SIEGEL: Now, the Congolese rebel leader, Laurent Nkunda, threatened today to send fighters into Goma unless U.N. peacekeepers guarantee the ceasefire because of the very violence that you described. Would his forces be any more welcome in Goma than the Congolese army?
Mr. GETTLEMAN: I don't think so. The last time his forces took over a major population center was in 2004. It was a city south of Goma called Bukavu. And at that point, his soldiers did basically what I just described the Congolese government soldiers are doing. So the people here are really at a loss. They feel incredibly helpless, powerless, frustrated, angry, frightened about what's happening around them. And I don't think people believe that Laurent Nkunda or anybody else is going to treat them any better than they've been treated in the last few years.
SIEGEL: When we speak of this rebel leader, Laurent Nkunda, we dutifully identify him as a Tutsi. To what extent is this about ethnicity of this fighting, and to what extent is it about other factors, such as mineral resources in the region, say?
Mr. GETTLEMAN: I think a lot of it has to do with what happened in Rwanda in 1994. When Rwanda went through its genocide and afterward, a lot of the Hutu perpetrators who had been responsible for these horrific massacres escaped into eastern Congo. They then set up base in the eastern Congo and began to terrorize civilians here. And Laurent Nkunda uses this as a justification for his actions. He says that he's here to protect the Tutsi people from being victimized again like they were in Rwanda.
SIEGEL: I just want to ask you about the images that we can see of crowds of refugees leaving the city of Goma alongside U.N. tanks. Where are they going? Where could one go at this point away from Goma to find some refuge?
Mr. GETTLEMAN: Well, it's a pretty miserable existence. A lot of them are constantly on the move. Some are crossing the border from Congo into Rwanda. Goma sits right on the border of the Congo-Rwandan border, so people can literally walk through Goma and end up in Rwanda.

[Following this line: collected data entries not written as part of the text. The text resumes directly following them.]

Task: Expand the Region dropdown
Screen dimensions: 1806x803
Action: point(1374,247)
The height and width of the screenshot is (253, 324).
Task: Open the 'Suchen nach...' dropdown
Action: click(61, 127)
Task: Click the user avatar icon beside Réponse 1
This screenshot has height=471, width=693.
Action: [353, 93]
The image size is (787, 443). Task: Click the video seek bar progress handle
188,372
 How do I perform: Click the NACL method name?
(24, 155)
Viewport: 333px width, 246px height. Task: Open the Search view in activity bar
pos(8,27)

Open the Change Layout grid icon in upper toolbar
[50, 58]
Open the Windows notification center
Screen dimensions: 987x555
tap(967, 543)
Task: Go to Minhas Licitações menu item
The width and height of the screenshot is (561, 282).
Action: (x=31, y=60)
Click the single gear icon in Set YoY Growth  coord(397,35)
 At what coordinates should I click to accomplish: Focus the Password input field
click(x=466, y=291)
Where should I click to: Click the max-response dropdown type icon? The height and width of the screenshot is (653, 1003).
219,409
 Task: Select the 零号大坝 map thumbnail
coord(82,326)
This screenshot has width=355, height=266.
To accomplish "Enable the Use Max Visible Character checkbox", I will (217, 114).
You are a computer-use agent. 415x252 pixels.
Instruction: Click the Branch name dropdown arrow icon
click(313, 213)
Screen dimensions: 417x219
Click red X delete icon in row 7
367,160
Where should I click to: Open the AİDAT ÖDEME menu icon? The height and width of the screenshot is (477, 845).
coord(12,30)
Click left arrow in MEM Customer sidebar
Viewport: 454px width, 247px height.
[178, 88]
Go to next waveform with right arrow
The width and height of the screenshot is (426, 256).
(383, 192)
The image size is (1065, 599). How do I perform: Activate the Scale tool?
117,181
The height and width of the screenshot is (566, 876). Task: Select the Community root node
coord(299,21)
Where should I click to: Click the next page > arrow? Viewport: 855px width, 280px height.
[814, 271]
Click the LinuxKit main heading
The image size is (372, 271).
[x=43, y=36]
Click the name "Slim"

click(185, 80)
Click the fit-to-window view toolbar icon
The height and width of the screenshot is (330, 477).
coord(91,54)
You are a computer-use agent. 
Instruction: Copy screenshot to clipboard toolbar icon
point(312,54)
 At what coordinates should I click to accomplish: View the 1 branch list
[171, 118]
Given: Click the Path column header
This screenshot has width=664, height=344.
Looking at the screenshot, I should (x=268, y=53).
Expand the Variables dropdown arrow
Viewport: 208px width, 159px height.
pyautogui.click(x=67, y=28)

Another thing is, people are just trying to flee the violence. It's a temporary movement. They are not congregating in enormous camps like Darfur. You don't see that here. You see these temporary concentrations of people who are just trying to stay safe. The problem is, it's the rainy season now. It's muddy. It's wet. It's cold at night. A lot of these people are sick.
And because of the fluidity of the combat and how confusing it is with these three different sides, the U.N. on one side, the Congolese government on another side, Nkunda on another side, it's very difficult for aid workers to access these internally displaced people. So as a result, (unintelligible) right now, tonight have hundreds of thousands of people who are sleeping outside on the wet ground with no food and no shelter, and there's very little that the aid community here can do for them.
SIEGEL: That's Jeffrey Gettlman, East Africa bureau chief for the New York Times, speaking to us from Goma in the Democratic Republic of the Congo. Jeffrey Gettleman, thank you very much.
Mr. GETTLEMAN: Thank you.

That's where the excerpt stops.